── Provided text

Therefore, NBOI is structured as a 16-bit length field
corresponding to each beacon position, and the information of the
arrangement of beacons capable of being received is written in a
bit map format. As a standard, 1 is written at a bit corresponding
to a relative position (off-set) of beacon reception timing from
each communication station, by using the beacon transmission timing
of own station. A bit position corresponding to the relative
position of timing when a beacon is not received remains unchanged
to 0.
[0128] FIG. 9 shows a description example of NBOI in a case where
the number of using channel is one. In the example shown in FIG. 9,
the NBOI field notifies that a communication station 0 shown in
FIG. 3 "can receive beacons from a communication station 1 and a
communication station 9". A lowermost bit in the NBOI field is
assigned to the beacon transmission position of the local station.
Referring to the position as a criterion, assignment to a bit
corresponding to the relative position (offset) of a receivable
beacon of the neighbor station is carried out as in: if the beacon
has been already received, a mark is assigned to the bit, and if
not, a space is assigned. A mark may be assigned to the bit
corresponding to the timing that the beacon is not still received,
for the purposes other than the above description. In the present
embodiment, the NBOI information describing the beacon arrangement
regarding each available frequency channel is required and
description regarding this point will be made later.
[0129] After mutually receiving beacon signals on a certain
channel, in accordance with NBOI contained in each beacon signal,
each communication station can arrange own beacon transmission
timing so as to avoid collision of the beacons on each of usable
frequency channels and can detect the beacon reception timing from
a neighbor station.
[0130] FIG. 10 shows how a newly participating station arranges own
beacon transmission timing on a certain frequency channel in
accordance with the description in NBOI, while avoiding a collision
with already existing beacons. Each stage shown in FIG. 10
indicates an entry state of communication stations STA0 to STA2.
The left side of each stage indicates an arrangement state of each
communication station and the right side indicates an arrangement
of beacons transmitted from the stations.
[0131] The uppermost stage shown in FIG. 10 shows a case where only
the communication station STA0 exists. STA0 tries to receive a
beacon but cannot receive it so that it sets proper beacon
transmission timing and can start transmitting a beacon when this
timing comes. A beacon is transmitted every 40 ms (transmission
frame). All bits in the NBOI field described in the beacon
transmitted from STA0 are 0.
[0132] The middle stage shown in FIG. 10 shows that STA1 enters
within the communication range of the communication station STA0.
STA1 tries to receive a beacon and receives the beacon from STA0.
Since all bits in the NBOI field other than the bit corresponding
to own transmission timing are 0, own beacon transmitting timing is
set substantially at the middle of the beacon interval of STA0 in
accordance with the above-described process procedure.
[0133] In the NBOI field of the beacon transmitted from STA1, 1 is
set to the bit representative of own transmission timing and the
bit representative of a reception timing of the beacon from STA0,
and 0 is set to all other bits. As STA0 recognizes the beacon from
STA1, 1 is set to the corresponding bit position of the NBOI
field.

────

▶ **Tasks and exercises**:
[a] Answer these questions from the NBOI passage:
(i) How many bits long is the NBOI field?
(ii) How often is a beacon transmitted?
(iii) Which bit in the NBOI field is assigned to the local station's own beacon transmission position?
[b] According to the NBOI passage, why does STA1 place its beacon transmission timing roughly in the middle of STA0's beacon interval?

── Given material

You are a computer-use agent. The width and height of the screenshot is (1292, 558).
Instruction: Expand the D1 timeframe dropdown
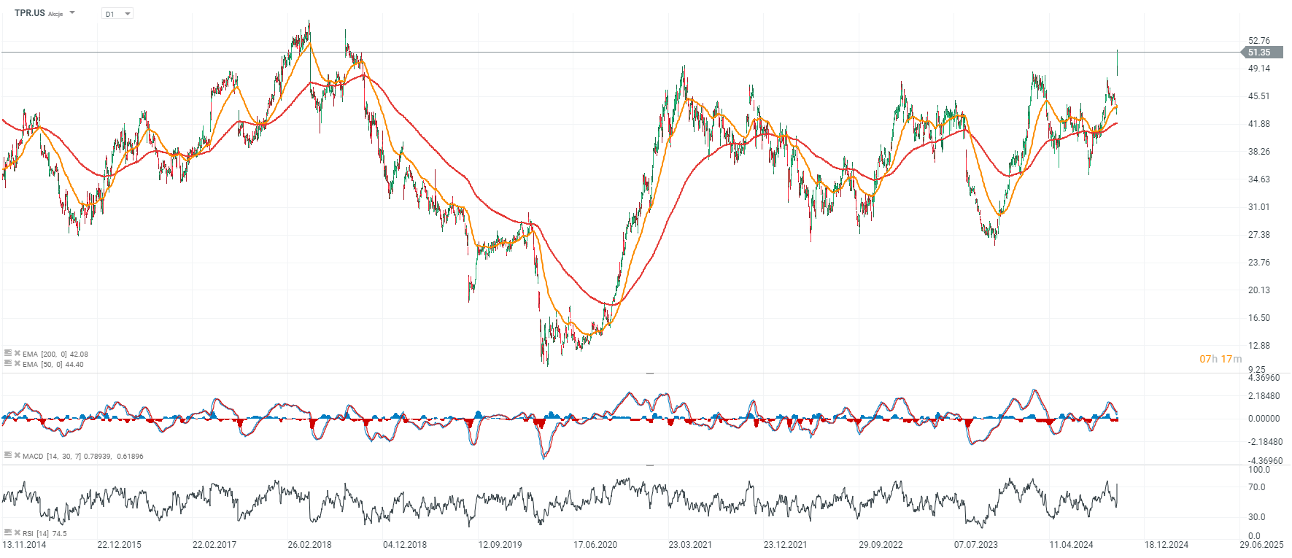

────

▶ **Worked solutions**:
[a]
(i) 16 bits.
(ii) Every 40 ms.
(iii) The lowermost bit.

[b] In the NBOI field of the beacon STA1 receives from STA0, every bit is 0 except the one for STA0's own transmission timing. STA1 therefore sets its own beacon transmission timing at about the middle of STA0's beacon interval.